Hi! I’m pretty new to bioinformatics in linux :D
My lab received paired-end reads (151 bp) of WGS of purple corn and we mapped them (using bowtie2) against the maize B73v4 reference genome (against all the 10 chromosomes, mitochondria and chloroplast genomes). They got a SAM file (zm.sam) of 371,9 GB.

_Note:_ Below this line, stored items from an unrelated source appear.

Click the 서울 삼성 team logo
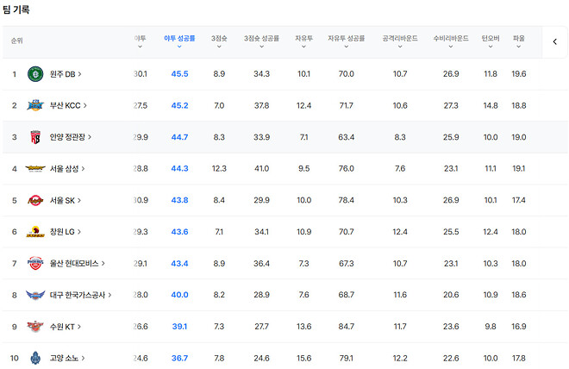[x=35, y=169]
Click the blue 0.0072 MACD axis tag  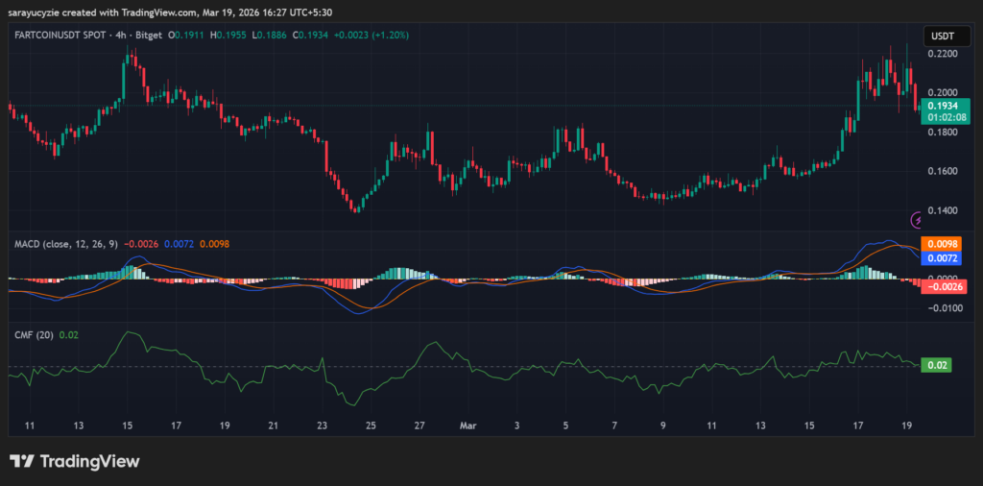(x=936, y=258)
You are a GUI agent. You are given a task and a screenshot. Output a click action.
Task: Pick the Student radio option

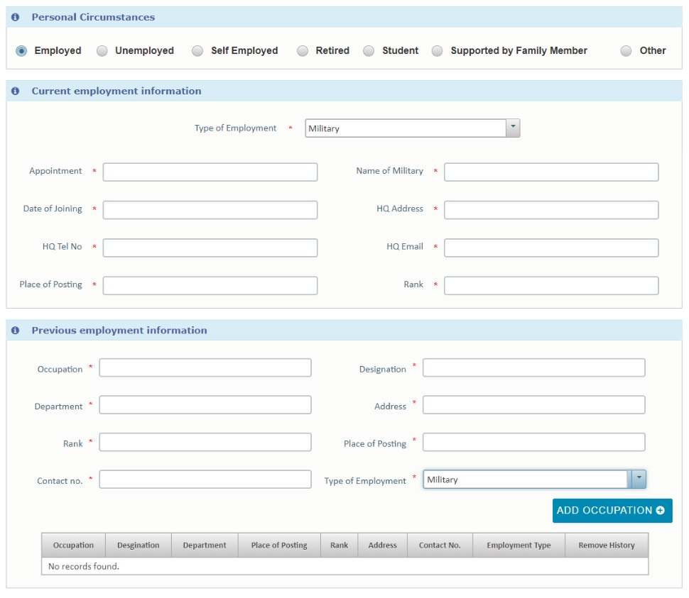click(x=369, y=51)
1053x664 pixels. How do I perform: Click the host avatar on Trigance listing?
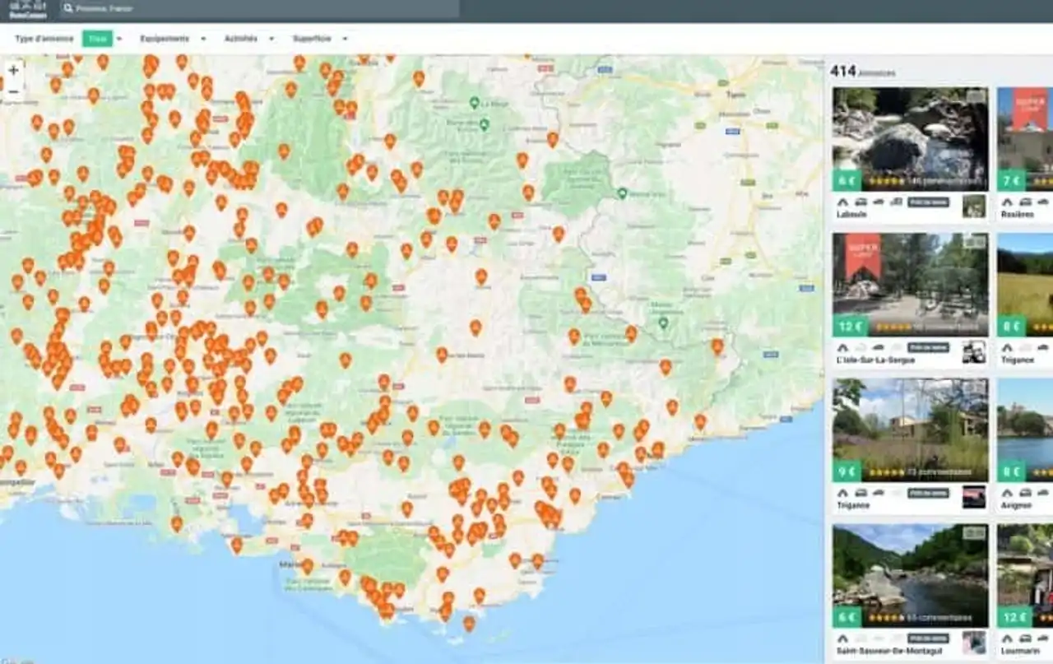[974, 497]
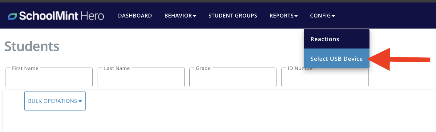Click the Students page heading
This screenshot has width=436, height=132.
[32, 46]
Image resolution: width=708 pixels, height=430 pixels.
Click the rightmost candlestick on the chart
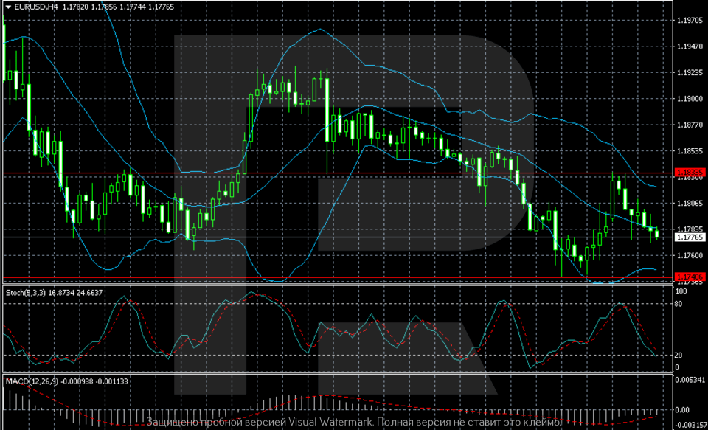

We used the following commands:
#Maize B73v4 reference genome: GCF_000005005.2_B73_RefGen_v4_genomic.fna
#To index the reference genome:
bowtie2-build GCF_000005005.2_B73_RefGen_v4_genomic.fna GCF_000005005.2_B73_RefGen_v4_genomic.fna
#To align the reads to the reference genome:
bowtie2 -p 10 -I 0 -X 600 --fr --very-fast-local -x ../ref/GCF_000005005.2_B73_RefGen_v4_genomic.fna -1 ZM1_R1.fastq.gz -2 ZM1_R2.fastq.gz -S zm.sam
My task is to assembly the chloroplast genome of purple maize, so I only want the alignments of the reads that mapped/aligned with the chloroplast reference genome (Name: Pltd, NC_001666.2).
Please, can someone guide me in how to extract only the alignments to the chloroplast reference genome (Name: Pltd, NC_001666.2) from that SAM file?
(I will map the reads against the chloroplast reference genome alone later, but my advisor wants me to do this first, to extract the alignments with the chloroplast reference genome from this big sam file)
I have been told to use grep, but I have looked at other posts and I don’t know if that is the best way to deal with this.
Thank you in advance for your help :)
You could use grep... but use samtools. (After compressing the sam to bam)
Yes! I'm going to do that! thank you :)